Release on 2010-11-29 | by Vildred C. Tucker-Dawson
My Story Book
Author: Vildred C. Tucker-Dawson
Pubpsher: Trafford Publishing
A Journey Back in Time presents a collection of thirteen stories about love, hate, greed, redemption, freedom, peace, loneliness, the loss of a loved one, interracial relationships, and acceptance. Each story is relevant to the experiences of African Americans from as far back as the 1860s through the present day. These stories emerged through the research of author Vildred C. Tucker-Dawson into her family history. She discovered that her ancestors had a unique way to allow future generations to connect with the pastthrough these stories, handed down from generation to generation. Several of the short stories are based upon accounts told by the authors elders of her great-grandmother, Mrs. Sarah Pugh-Scott, whom she never met. Sarah and her son, who were both of a mixed racial background, faced challenges throughout their lives that did not prevent them from striving for better lives for their families. Presenting real perspective in the form of fiction, A Journey Back in Time offers food for thought to both youth and adults on African American experiences and history.

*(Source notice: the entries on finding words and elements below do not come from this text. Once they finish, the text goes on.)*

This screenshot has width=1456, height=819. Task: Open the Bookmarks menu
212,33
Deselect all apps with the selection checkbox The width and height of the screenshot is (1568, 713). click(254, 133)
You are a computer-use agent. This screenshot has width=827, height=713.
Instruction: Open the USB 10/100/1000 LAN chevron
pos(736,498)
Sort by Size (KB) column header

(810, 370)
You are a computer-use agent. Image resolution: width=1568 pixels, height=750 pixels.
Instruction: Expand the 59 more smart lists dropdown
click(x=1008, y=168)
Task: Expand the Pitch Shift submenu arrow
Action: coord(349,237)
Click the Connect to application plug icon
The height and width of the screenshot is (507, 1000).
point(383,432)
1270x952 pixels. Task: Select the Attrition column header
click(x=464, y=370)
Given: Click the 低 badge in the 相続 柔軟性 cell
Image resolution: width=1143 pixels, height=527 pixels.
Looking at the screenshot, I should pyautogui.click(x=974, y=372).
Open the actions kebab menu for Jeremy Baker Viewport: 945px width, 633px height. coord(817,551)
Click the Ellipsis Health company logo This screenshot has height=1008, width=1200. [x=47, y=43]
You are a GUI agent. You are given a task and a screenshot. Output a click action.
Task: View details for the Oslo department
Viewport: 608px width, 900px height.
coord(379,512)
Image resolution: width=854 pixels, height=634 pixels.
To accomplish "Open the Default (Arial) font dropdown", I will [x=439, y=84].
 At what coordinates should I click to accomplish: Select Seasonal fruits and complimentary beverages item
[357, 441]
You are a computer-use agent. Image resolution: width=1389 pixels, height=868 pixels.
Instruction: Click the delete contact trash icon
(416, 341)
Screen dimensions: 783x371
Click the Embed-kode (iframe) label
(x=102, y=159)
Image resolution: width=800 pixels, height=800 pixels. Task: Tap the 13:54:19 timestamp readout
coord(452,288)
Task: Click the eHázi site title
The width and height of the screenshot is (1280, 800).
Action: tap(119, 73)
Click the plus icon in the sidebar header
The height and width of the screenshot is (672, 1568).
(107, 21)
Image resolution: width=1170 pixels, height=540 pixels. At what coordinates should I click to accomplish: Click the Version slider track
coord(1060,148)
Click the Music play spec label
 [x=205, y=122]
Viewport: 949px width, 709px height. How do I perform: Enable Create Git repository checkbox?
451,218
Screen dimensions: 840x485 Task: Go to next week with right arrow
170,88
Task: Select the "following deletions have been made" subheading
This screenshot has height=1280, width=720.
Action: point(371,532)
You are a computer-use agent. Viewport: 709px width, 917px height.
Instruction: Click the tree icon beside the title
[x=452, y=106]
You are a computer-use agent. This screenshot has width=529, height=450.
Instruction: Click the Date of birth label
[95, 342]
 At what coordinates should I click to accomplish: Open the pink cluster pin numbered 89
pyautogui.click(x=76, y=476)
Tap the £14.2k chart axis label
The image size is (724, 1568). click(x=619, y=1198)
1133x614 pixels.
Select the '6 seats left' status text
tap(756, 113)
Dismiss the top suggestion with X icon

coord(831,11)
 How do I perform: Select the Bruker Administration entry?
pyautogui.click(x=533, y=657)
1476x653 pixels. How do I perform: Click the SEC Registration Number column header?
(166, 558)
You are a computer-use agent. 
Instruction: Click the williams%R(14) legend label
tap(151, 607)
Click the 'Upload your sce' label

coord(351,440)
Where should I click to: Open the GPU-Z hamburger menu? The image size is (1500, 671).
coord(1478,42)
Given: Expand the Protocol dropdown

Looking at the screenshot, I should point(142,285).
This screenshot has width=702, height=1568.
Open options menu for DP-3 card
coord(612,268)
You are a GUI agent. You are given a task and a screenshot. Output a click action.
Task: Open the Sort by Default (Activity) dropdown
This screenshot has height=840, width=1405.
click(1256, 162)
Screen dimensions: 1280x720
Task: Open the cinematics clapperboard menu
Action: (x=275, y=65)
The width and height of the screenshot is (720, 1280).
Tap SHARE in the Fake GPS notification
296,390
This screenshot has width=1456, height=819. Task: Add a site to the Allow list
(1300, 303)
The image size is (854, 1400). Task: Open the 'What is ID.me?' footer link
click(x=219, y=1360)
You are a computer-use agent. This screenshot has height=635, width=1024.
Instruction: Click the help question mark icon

Black Writers, Filmmakers, Storytellers, Artists, and Media-Makers Riff on Art, Careers, Life, and the Beautiful Mess in Between
Author: Felicia Pride
Pubpsher: Agate Publishing
Category: Social Science
To Create is a collection of illuminating interviews with an eclectic set of black artists—including Harry Belafonte, Method Man, Nikki Giovanni, Edwidge Danticat, Edward P. Jones, Booker T. Mattison, and more—as conducted by the writer, entrepreneur, educator, and consultant Felicia Pride. This is an honest, inspiring series of conversations in which Pride and her fellow artists talk openly about the challenges and rewards of working creatively across a multitude of platforms. Over the course of dozens of frank discussions with writers, activists, and media creators, Pride elicits sincere firsthand perspectives on the struggle to find—or to create, if it's not there—a niche for one's voice in the media landscape. The personable and fluid interview style allows the artists to follow their threads of dialogue to unique, intimate revelations. The interviews transition smoothly between similar themes, touching on the do-it-yourself mentality of creating; practical musings on media careers; as well as theoretical discussions on art, legacy, and community. Additionally, many of the artists, musicians, and authors discuss finding career longevity through a multi-platform approach, the connection between the personal and political in art, and the ongoing conflict between art and commerce. This is one of the most candid and diversified interview collections within the African-American community, but it is also a stirring look into what it means to be a creator.